[START OF Passage shown]

Just have to give my props to Avery!! When it now has become popular to hate on the officials and talk about Van Gundy-gate, it is refreshing to hear a head coach not assign blame on the officials. I too watched the game and thought it was a decently called game. Houston for whatever reason, just outplayed Dallas down the stretch. This will make for an interesting game 7 between the two. I originally predicted Dallas to beat Houston. But I have to admit, I've been secretly rooting for Houston to win (and again, nothing related to Van Gundy). So, I can't wait for Saturday's game. Who wants to win and who doesn't want to go home?


----------



## Carbo04 (Apr 15, 2005)

He was just trying to get sympathy, and pouting after his team got pounded.


----------



## SMDre (Jan 28, 2005)

BaronMcGrady said:


> He was just trying to get sympathy, and pouting after his team got pounded.


No he wasn't.


----------



## Twistaeffect2005 (May 1, 2005)

BaronMcGrady said:


> He was just trying to get sympathy, and pouting after his team got pounded.


How was he trying to get sympathy by saying the refs called a good game. Wouldnt it be the other way around? C'mon now.


----------



## The Future7 (Feb 24, 2005)

After hearing what he said at the post game conference, I agreed will everything he said. Everyone just needs to coach and play ball and stop complaining. Im ready for game 7.


----------

[END OF Passage shown]
[START OF Extracted records]

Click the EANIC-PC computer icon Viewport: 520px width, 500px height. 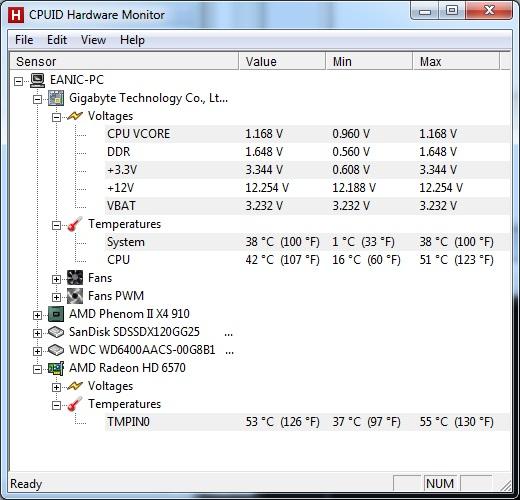(x=37, y=80)
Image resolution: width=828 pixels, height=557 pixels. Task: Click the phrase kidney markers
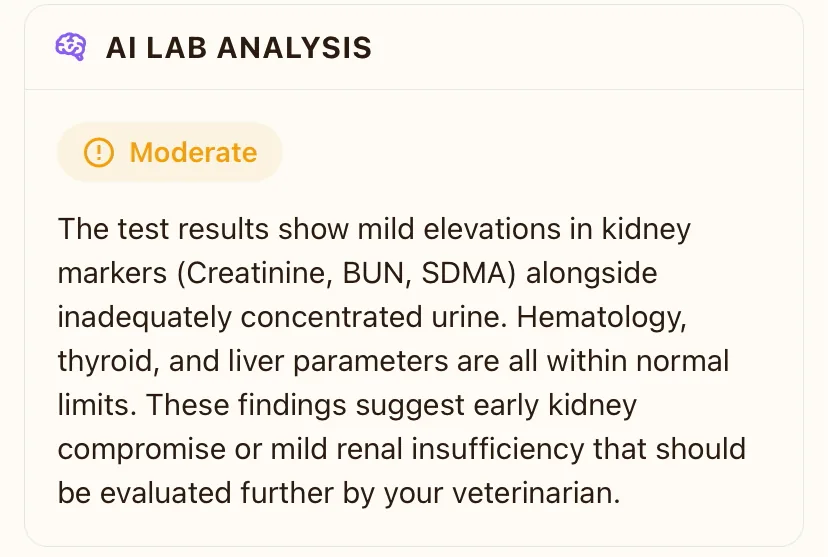[x=374, y=251]
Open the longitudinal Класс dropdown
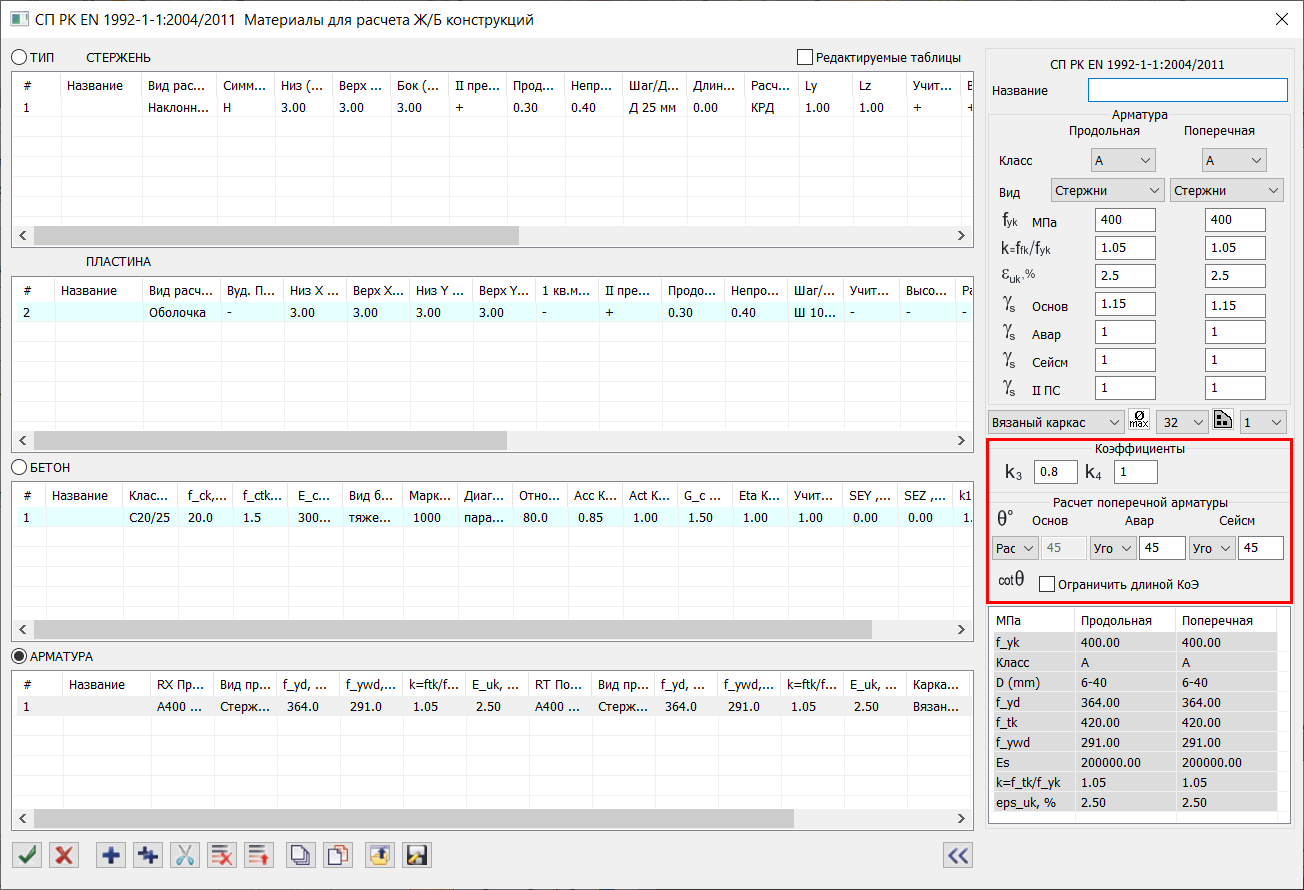This screenshot has width=1304, height=890. 1123,160
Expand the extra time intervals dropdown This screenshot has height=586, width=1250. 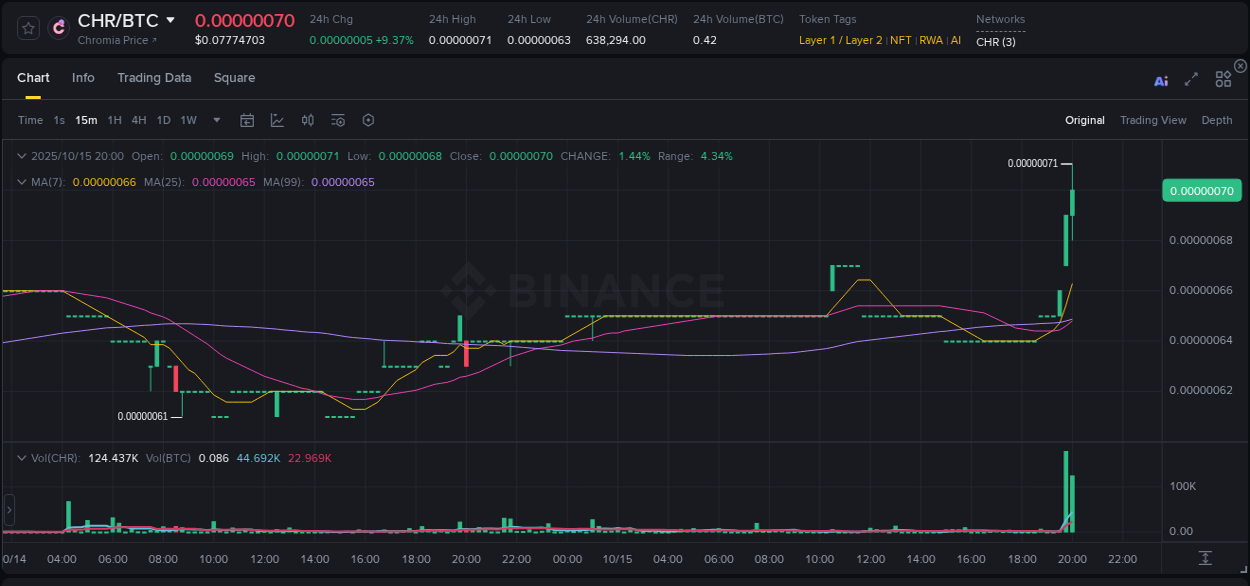pyautogui.click(x=216, y=120)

[END OF Extracted records]

* _Written instruction A_
Which usernames appear as headings in the forum thread, each followed by a date in parentheses?
* _Written instruction B_
Reproduce word for word the section of the forum thread that opens with the words containing "How was he trying" and closes with "for game 7.".

* _Problem solution A_
Carbo04, SMDre, Twistaeffect2005, The Future7

* _Problem solution B_
How was he trying to get sympathy by saying the refs called a good game. Wouldnt it be the other way around? C'mon now.


----------



## The Future7 (Feb 24, 2005)

After hearing what he said at the post game conference, I agreed will everything he said. Everyone just needs to coach and play ball and stop complaining. Im ready for game 7.